- _What is being asked_
Reproduce every line from the one containing "completo (163, 275)" through the end of the records, including both ends. Leave the pictures out of your answer.

- _A run of records_
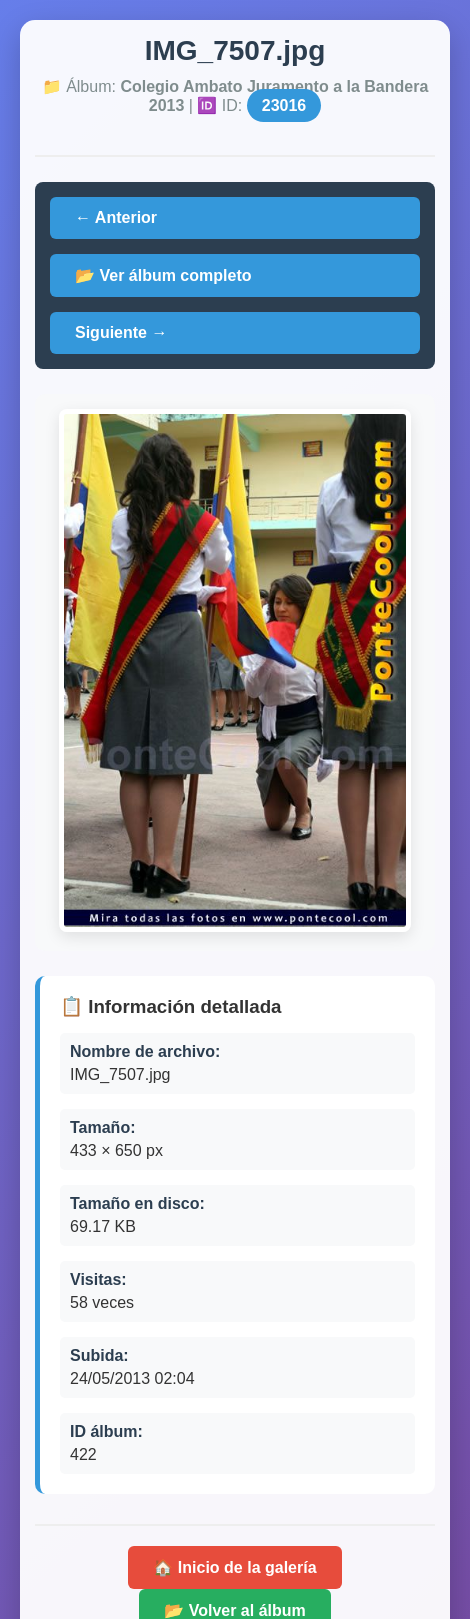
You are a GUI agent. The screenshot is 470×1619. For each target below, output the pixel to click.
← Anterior (116, 217)
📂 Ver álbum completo (163, 275)
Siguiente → (121, 332)
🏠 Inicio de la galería (234, 1567)
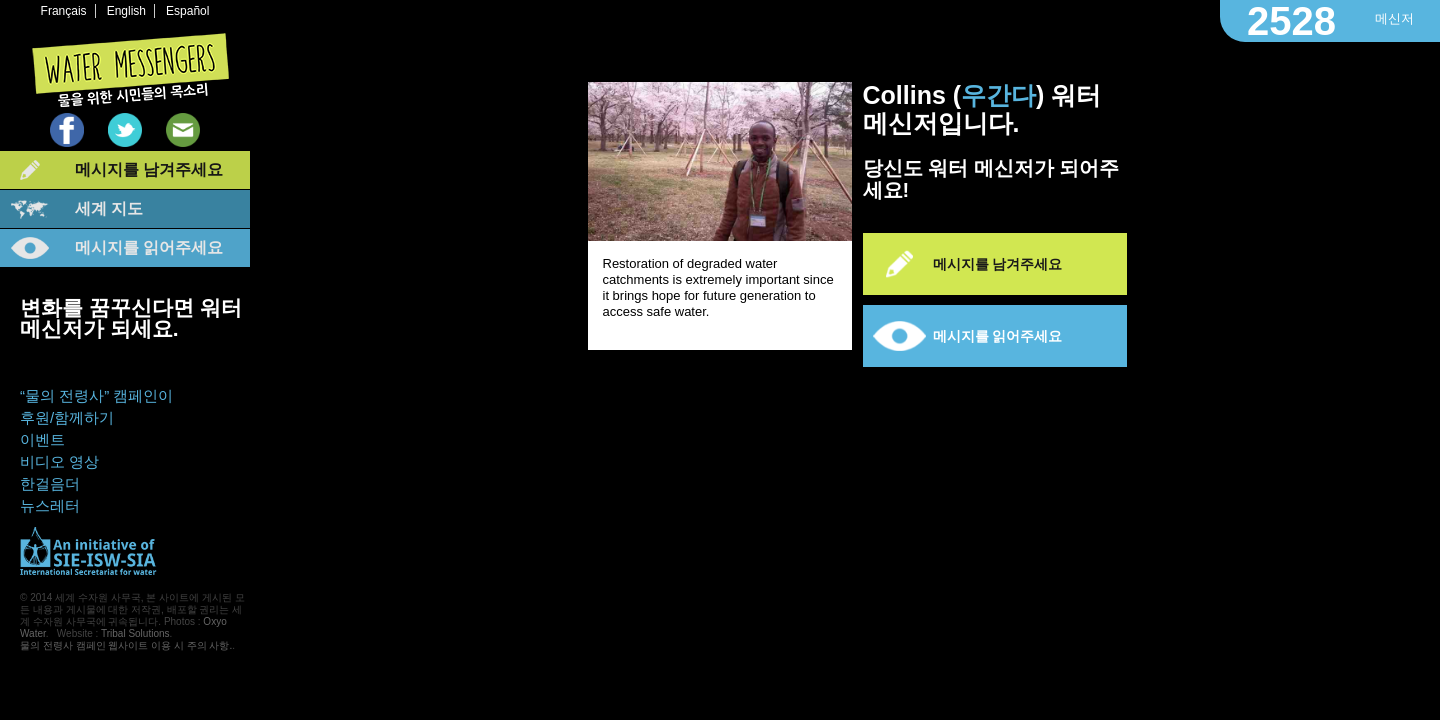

- _Output for this task_
📂 Ver álbum completo (163, 275)
Siguiente → (121, 332)
🏠 Inicio de la galería (234, 1567)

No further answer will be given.